>> begin

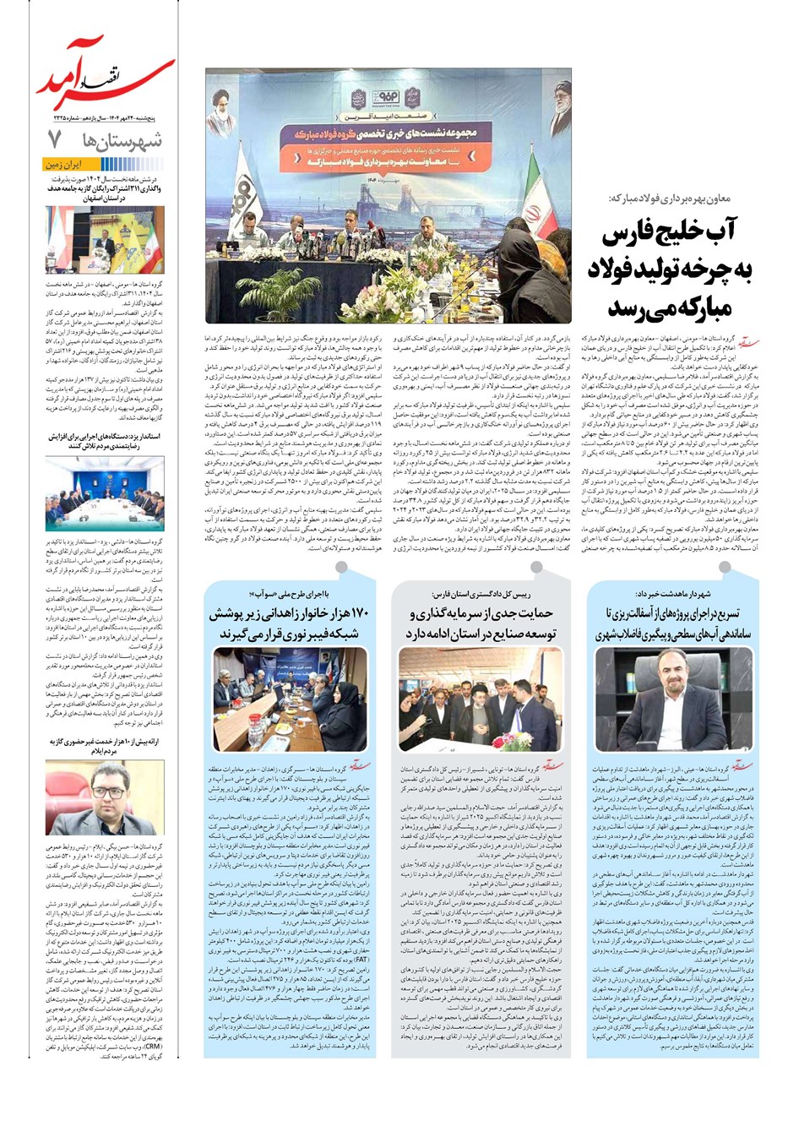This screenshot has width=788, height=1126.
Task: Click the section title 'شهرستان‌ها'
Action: [127, 140]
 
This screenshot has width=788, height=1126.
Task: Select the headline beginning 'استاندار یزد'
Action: [105, 440]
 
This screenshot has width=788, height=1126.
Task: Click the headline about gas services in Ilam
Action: [105, 745]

>> end

- GIVEN PROBLEM
Format the data, from its first line through the line containing "Action: [105, 440]", as a numbered list, dropping blank lines and leaving out the picture.

- TASK ANSWER
1. This screenshot has width=788, height=1126.
2. Task: Click the section title 'شهرستان‌ها'
3. Action: [127, 140]
4. This screenshot has width=788, height=1126.
5. Task: Select the headline beginning 'استاندار یزد'
6. Action: [105, 440]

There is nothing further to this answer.